#### [Task brief]
Scan the material below for lines with the word "showing" and reply with how many there are, nothing else.

----- Material for the task -----

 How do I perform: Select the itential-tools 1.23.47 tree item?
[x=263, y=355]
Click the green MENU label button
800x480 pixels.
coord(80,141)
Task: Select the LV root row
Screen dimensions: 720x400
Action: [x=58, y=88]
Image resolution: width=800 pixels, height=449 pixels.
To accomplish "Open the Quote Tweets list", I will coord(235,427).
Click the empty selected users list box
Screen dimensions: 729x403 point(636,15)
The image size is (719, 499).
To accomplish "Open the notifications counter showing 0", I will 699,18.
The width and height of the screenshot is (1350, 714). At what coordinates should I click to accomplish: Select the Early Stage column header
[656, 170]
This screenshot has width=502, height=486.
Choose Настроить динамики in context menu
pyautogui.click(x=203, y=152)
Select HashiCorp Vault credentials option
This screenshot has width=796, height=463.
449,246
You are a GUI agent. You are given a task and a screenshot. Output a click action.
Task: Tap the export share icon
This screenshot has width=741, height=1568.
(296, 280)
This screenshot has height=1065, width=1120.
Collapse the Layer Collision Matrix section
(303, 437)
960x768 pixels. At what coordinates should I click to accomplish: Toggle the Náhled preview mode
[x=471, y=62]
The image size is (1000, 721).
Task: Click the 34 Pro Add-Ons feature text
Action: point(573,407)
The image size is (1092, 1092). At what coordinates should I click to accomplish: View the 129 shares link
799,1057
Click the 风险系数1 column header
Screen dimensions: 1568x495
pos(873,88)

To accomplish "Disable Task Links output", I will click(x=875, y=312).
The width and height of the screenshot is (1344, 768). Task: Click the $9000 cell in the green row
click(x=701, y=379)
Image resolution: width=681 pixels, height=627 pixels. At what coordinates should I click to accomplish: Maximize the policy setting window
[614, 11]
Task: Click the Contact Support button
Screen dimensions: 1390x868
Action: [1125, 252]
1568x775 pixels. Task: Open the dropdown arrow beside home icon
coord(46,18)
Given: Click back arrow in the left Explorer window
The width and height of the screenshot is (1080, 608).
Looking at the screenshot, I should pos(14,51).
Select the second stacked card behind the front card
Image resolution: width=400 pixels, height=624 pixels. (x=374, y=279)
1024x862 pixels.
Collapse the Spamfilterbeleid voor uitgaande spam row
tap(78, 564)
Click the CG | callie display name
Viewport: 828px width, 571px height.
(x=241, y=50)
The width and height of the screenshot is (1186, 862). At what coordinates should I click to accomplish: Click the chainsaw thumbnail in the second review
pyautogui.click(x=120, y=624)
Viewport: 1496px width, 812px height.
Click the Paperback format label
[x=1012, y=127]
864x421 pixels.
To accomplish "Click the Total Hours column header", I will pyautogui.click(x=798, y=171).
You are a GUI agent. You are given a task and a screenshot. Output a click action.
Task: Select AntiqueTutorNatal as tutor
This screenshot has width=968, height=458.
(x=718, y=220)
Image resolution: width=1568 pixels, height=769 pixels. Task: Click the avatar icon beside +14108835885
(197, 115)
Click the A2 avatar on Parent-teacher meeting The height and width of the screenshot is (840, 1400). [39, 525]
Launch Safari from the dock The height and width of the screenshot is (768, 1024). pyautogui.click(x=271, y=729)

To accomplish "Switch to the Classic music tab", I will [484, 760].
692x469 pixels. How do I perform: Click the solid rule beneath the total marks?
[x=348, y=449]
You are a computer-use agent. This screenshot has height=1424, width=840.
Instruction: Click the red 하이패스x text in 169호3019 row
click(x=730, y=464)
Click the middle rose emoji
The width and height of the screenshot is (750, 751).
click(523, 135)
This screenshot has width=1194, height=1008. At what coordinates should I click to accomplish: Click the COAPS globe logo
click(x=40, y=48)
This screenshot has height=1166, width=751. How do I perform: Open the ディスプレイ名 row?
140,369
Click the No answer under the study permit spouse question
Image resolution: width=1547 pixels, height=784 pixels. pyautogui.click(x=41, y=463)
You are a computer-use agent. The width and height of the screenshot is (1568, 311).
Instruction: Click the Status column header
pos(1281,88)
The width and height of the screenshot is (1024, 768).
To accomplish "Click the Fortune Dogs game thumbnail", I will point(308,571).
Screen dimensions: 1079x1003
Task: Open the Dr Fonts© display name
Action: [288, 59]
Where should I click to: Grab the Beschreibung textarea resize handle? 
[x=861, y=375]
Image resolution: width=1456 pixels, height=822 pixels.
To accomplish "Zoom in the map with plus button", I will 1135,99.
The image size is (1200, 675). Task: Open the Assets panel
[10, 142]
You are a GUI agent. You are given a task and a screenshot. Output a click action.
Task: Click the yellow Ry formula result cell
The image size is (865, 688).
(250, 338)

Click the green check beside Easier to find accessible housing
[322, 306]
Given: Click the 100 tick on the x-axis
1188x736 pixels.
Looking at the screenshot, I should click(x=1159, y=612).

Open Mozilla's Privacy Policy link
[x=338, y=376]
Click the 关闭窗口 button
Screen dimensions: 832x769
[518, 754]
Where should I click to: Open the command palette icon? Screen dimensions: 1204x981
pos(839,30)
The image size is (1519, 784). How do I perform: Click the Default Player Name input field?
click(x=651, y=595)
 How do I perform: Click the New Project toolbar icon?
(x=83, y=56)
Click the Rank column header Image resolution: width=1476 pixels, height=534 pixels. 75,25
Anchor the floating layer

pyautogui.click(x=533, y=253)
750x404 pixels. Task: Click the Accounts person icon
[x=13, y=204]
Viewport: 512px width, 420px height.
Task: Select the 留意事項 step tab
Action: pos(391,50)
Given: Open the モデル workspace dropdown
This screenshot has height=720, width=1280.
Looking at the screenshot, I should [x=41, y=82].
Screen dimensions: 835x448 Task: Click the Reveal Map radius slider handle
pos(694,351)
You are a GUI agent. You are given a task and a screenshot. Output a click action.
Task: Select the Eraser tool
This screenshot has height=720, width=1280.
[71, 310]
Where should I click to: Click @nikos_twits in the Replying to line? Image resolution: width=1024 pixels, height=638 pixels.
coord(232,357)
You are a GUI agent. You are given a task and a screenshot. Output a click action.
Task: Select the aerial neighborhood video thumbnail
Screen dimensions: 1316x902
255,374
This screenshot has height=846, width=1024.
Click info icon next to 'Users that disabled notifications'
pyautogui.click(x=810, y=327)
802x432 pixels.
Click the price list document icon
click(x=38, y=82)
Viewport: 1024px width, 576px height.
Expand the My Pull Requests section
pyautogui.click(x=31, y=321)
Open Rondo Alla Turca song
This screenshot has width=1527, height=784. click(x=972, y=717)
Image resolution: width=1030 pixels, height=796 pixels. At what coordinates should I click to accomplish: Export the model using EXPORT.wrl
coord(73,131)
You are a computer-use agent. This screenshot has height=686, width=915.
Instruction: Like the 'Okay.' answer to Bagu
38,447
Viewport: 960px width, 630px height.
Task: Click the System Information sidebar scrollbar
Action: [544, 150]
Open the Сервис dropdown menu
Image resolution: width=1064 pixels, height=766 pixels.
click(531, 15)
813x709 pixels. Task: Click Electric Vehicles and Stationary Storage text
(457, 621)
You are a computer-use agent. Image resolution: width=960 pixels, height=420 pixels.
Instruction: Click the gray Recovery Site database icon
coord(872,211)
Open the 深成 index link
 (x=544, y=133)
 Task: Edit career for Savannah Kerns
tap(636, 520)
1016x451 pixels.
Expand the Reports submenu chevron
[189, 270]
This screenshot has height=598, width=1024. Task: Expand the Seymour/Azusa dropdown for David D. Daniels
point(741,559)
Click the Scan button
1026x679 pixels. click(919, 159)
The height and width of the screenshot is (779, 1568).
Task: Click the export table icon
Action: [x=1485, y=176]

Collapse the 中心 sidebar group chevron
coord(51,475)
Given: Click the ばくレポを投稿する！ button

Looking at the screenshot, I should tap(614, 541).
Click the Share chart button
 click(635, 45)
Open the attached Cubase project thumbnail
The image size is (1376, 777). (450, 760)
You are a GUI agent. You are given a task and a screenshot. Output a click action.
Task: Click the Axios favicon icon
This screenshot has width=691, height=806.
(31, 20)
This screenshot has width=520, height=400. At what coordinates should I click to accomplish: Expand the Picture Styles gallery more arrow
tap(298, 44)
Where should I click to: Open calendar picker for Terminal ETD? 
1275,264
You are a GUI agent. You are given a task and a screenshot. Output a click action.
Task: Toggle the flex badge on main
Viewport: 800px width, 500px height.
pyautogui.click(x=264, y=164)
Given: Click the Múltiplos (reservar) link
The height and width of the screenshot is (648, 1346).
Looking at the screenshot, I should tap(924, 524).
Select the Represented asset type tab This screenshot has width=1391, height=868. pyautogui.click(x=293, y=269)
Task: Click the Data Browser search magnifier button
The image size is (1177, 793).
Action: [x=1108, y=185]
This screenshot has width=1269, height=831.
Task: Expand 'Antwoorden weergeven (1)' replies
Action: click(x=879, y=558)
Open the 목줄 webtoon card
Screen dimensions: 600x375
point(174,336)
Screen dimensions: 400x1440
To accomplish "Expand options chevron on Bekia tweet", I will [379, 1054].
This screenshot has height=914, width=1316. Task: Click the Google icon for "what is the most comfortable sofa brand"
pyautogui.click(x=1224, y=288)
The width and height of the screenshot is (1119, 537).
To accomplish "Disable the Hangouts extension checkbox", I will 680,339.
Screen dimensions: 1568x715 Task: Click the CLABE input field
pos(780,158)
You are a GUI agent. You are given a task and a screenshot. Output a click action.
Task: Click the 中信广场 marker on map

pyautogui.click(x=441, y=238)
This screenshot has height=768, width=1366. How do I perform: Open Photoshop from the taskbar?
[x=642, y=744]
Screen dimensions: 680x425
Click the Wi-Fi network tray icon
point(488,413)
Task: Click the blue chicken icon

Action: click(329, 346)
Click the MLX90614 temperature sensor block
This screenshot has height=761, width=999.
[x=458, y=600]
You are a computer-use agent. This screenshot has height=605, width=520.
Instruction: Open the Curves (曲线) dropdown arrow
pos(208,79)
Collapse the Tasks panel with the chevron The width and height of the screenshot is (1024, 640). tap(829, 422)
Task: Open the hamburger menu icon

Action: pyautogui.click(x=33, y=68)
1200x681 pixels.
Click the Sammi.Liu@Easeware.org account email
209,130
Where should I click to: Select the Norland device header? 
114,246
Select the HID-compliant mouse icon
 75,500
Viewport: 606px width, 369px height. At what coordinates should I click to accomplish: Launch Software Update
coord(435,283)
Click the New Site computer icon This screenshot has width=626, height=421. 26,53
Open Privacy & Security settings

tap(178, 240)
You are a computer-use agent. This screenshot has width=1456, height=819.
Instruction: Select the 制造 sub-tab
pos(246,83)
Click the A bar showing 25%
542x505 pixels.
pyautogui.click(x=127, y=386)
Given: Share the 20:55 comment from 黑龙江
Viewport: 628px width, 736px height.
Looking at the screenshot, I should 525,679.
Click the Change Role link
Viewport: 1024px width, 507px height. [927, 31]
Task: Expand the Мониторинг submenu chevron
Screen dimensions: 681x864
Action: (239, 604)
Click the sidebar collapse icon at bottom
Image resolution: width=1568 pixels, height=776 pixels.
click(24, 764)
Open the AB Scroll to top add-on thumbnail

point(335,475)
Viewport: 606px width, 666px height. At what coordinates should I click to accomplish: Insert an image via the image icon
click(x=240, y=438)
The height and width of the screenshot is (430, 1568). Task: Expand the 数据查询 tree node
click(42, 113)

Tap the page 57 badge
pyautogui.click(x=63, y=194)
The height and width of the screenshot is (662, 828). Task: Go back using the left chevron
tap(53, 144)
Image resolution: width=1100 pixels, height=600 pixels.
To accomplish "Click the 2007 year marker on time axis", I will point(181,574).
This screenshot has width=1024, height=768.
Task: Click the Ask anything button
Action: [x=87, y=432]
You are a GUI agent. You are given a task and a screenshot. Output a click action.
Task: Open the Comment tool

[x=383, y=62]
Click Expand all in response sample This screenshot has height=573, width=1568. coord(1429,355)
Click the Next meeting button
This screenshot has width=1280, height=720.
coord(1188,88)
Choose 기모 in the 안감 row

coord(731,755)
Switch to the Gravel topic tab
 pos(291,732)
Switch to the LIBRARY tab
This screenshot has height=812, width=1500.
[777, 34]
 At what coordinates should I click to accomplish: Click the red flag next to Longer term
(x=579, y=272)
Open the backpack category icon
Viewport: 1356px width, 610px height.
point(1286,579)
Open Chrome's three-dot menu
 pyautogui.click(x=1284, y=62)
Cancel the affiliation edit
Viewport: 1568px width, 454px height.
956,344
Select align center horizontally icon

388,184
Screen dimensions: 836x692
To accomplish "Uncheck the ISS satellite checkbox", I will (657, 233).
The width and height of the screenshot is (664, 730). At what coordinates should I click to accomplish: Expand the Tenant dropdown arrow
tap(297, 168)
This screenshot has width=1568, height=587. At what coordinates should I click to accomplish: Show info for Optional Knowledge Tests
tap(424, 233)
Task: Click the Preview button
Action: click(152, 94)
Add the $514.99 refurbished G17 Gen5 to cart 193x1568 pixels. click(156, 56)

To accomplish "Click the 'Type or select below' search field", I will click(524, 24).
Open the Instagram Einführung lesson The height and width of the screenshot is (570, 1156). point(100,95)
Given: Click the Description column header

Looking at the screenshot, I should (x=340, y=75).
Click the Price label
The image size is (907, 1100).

-----

#### [Solution for this exercise]
2